There seem to be two lines of thinking about the loss in utility and value of saying “You’re welcome.” Some think it’s cold and neutral, lacking the energy to motivate a relationship as opposed to saying, “It was my pleasure.” From this view, saying “You’re welcome” comes across as neutral, reflexive, artificial or even cold. Others indicate that an expression of gratitude is an opportunity for its receiver to claim reciprocity or perhaps to build greater energy in the relationship by saying, “Not at all. I know you’d do the same for me.”

A third area of thinking for me arises from our era of social media and texting. I read that the length of typing the expression “You’re welcome” works against its use. Decency at the mercy of keystrokes, it seems! I think differently.

Saying “Thank you” or “You’re welcome” shouldn’t be insincere, except if there is some joke or irony or sarcasm at play. Both expressions create a relation that should denote and connote sincerity, mutual respect and harmony in a moment of gratitude-and-welcomeness.

We devalue welcomeness because our communications by text and email have flattened into robotic regularity. That’s regular, routine, hurry up already and nada, whatever, what have you! What used to evoke the expression of thanks-and-welcomeness is now actually not considered to be an object of gratitude as opposed to “what people do,” to “just saying it” or “it’s what anyone does” without asking. We’ve converted the verbal assignation of welcomeness into nothingness, or many of us seem to think relationships warrant doing so.

I don’t think the best way to view expressions of welcome is as an opportunity to double down on or benefit from the goodwill present in the relationship, whether in response to an expression of gratitude or even to what led to it. I don’t think saying “You’re welcome” is any less authentic than saying “Thank you.” I think a person who creates a context, or those in a relationship who do so, for gratitude and welcomeness shouldn’t try to do anything more than what that moment entails. If there are prior and/or succeeding moments, they, too, one hopes, might involve similar mutual feelings, but they are different moments, not something for the sake of which the current moment exists.

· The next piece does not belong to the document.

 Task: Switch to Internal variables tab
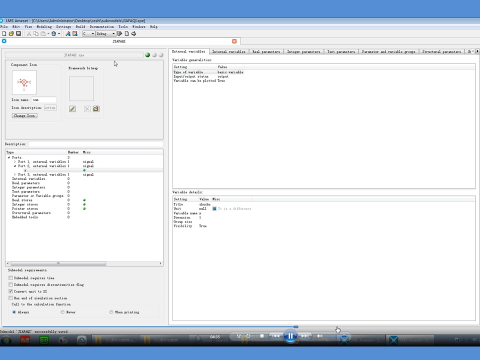229,52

In Korean contexts, I started thinking that I hear a lot more expressions of “Kamsahamnida” and variants than I do “Cheonmanaeyo.” I did some readings that indicated I’m not off base with this related observation. It seems that many Koreans also view “You’re welcome” as old-fashioned. Do you prefer to hear “Anieyo” (“It’s nothing”), “Gwenchanayo” (“It’s OK”) or “Byeolmalssumeulyo” (“Don’t mention it”)?

That’s a loss. People have taken a conversation that shows equality in giving and receiving and turned it into something unworthy of notice or something needing to be extended to have power or potential. That’s a mistake.

We should dwell more on the value of each gratitude-and-welcomeness moment, what that moment extends to and what is substantiated by it. In our busy world, frenetic seeking of power and potential isn’t a gain but a loss of humanity. It’s actually much colder to convert gratitude and moments of welcome into other opportunities.

If what I’m supposed to express welcomeness for doing is anything more than a chance to do what’s expected or to seek reciprocity, human language and behavior is stepping backward. The position of conveying gratitude properly coins with an expression of welcomeness.

Those who don’t need to say “You’re welcome” may place themselves above those who express gratitude. Or perhaps they are demotic in only wanting to use an expression of gratitude as an opportunity to gain something, to have reciprocation. Whatever became of doing good for itself? “You’re welcome” shouldn’t convert to a reactionary or banal idiom. Otherwise, we’re feeding egocentrism and an overfocus on power that is anti-democratic and pretentious. Anti-democratic, pretentious behavior is all the rage in our world, and to the dearth of democracy. We’re not kings, nearly all of us, and most societies have long since converted their kings to figureheads. But have we democratized the monarchical spirit by denying the democratic potential of language in gratitude-with-welcomeness?